There’s a political tactic called “inoculation” that came into mainstream parlance in the Bill Clinton era—it’s a kind of pre-emptive strike designed to protect against expected attacks and allegations.
Going down to the wire to Election Day on Nov. 8, Texas Democrats have begun an inoculation strategy, deploying their strongest resource, the Texas press, to help blunt the reprisals that are sure to come when Texas voters once again reject their woke, left-leaning candidates.
Texas Democrats never reflect on what they did wrong when they lose. They never ask why Texans don’t vote for their big spending, anti-business, teacher-union backed, anti-fossil fuel candidates. Instead, many of them, particularly those in the media, will insist without evidence that Democrats were defeated by “voter suppression.” They will ignore the fact that 85% of Texans, including a majority of Democrats, support election accountability reforms.
We know there will be long, post-election analyses explaining that the deck is stacked against Democrats—because they have been delivering the same message since 2011 when photo voter ID passed. The media provides the groundwork for them to make these outrageous claims.
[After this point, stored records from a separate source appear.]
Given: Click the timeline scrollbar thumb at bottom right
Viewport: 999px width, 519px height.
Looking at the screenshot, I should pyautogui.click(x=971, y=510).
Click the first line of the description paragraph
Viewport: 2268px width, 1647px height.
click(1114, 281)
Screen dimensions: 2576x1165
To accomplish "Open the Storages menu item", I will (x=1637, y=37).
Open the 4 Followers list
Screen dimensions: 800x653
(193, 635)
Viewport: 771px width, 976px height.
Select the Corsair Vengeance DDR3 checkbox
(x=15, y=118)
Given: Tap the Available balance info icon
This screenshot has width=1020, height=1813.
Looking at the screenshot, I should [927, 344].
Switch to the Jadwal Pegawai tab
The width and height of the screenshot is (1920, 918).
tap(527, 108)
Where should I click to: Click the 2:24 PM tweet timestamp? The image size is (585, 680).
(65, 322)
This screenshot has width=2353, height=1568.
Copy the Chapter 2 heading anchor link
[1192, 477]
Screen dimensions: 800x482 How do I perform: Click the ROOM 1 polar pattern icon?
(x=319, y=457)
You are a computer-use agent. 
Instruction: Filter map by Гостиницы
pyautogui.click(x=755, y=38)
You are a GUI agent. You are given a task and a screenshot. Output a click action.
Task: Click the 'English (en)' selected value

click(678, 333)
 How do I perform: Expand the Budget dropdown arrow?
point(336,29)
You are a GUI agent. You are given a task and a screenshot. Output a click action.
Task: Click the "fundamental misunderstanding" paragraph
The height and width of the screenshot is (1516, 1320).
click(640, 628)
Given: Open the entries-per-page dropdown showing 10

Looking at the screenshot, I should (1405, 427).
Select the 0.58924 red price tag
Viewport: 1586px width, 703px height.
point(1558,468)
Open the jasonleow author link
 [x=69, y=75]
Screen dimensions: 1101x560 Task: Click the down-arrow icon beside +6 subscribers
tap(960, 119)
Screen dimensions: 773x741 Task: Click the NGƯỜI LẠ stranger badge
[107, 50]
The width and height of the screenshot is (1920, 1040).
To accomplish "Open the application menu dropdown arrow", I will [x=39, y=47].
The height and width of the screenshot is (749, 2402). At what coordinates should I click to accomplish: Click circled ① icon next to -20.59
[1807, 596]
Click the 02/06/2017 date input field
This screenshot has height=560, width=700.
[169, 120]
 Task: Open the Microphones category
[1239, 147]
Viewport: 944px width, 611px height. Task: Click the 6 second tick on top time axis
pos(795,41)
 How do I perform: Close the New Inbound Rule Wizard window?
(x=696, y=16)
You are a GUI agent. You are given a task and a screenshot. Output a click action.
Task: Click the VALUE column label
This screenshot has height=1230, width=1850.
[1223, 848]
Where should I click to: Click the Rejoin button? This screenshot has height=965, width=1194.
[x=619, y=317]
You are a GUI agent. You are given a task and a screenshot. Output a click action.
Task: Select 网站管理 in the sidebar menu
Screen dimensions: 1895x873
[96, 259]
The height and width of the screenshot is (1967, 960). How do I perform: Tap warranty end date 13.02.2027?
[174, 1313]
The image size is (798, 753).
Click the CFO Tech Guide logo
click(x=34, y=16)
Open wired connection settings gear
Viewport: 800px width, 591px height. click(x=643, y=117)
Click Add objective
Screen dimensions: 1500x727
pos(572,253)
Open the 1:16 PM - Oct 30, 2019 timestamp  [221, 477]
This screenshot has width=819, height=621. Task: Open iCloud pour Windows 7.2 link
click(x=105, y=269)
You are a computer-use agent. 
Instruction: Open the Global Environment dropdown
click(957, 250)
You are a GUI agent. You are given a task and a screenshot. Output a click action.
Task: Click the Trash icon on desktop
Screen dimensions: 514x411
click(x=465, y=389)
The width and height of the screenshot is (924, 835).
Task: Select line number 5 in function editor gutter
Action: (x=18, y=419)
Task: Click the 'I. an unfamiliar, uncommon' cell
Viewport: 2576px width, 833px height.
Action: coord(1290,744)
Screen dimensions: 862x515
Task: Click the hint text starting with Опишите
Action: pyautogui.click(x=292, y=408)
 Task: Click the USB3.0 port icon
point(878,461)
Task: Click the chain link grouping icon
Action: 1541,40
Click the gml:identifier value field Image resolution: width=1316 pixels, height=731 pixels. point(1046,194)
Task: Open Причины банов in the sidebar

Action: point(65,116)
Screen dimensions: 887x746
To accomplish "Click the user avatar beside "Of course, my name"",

This year, after the primary election in March, Ross Ramsey at the Texas Tribune claimed that voter suppression was responsible for the fewer than 1% of mail-in ballots that may have been rejected because new reforms require those who vote by mail to have the same identification as those who vote in person. Most voters who had problems corrected their mail-in ballots or voted in-person.
There was a drop in mail-in ballots in March, but not because Democrat votes were being “suppressed.” About the same number of Democrats cast their ballots by mail in the 2022 primary as did in the last gubernatorial election in 2018, but in the largest 15 counties, Republicans who had voted by mail in the past decided to vote in person—a 40% drop.
It was no surprise to hear Ramsey echo President Joe Biden, who called election accountability reforms “Jim Crow 2.0” and likened Republican reformers to southern segregationists and even Jefferson Davis.
The Houston Chronicle won a Pulitzer Prize for making the same allegation, insisting that Texas politics has been rooted in racism and voter suppression since Reconstruction. Its award winning editorial claims:
“[Election] Integrity is no more the goal for them [Texas Republican leadership] than it was for the white primary associations of the 1900s. Only today’s voter fraud warriors have laser pointers.”
Despite the Houston Chronicle’s big award, no serious evidence of voter suppression has emerged. States that have passed reforms, most notably Texas and Georgia, have seen voter turnout dramatically increase. Turnout in Texas increased 40% in the 2020 presidential election and 76% in the 2018 gubernatorial election.
Biden spokesperson Karine Jean-Pierre recently waived away that data saying bluntly that increased voter turnout and voter suppression can happen at the same time. That is roughly equivalent to saying the sky is green.
During the 2020 election, a left-leaning group called the Election Protection Coalition reported 267 reports of voter intimidation in Texas but even they admit what their study reveals—almost all of those reports were in response to campaign rallies, not instances of people actually being prevented from voting.
Where are the victims of the election accountability reforms? A Texas Association of Business poll conducted during the 2021 legislative session found that fully 95% of Texans say it is easy to vote in this state. That’s Democrats, Republicans, and Independents—virtually everybody. Among the reforms in 2021, the two-week early voting period, one of the longest in the country, was extended to include more hours.
On October 20—two and a half weeks before the election, the liberal Brennan Center issued a big flashy report boldly proclaiming Massive Disenfranchisement and Racial Disparities in Texas giving the Texas press a hook to follow up with more matter-of-fact stories of voter suppression they insist are happening in Texas. Again, no victims emerge.
The Houston’s Chronicle’s Pulitzer Prize winning insistence that if it weren’t for voter suppression, Texas would be a Democrat state seems out of touch with reality. Still, you can expect to hear cries of “voter suppression” coming from Texas media analysts on Election Night—because press coverage of things like the Brennan Center report have teed it up for them. That’s how inoculation works.
A poll this fall from the University of Texas at Tyler and the Dallas Morning News found that fewer than 20% of Texans get their political news from the Texas media. This is why.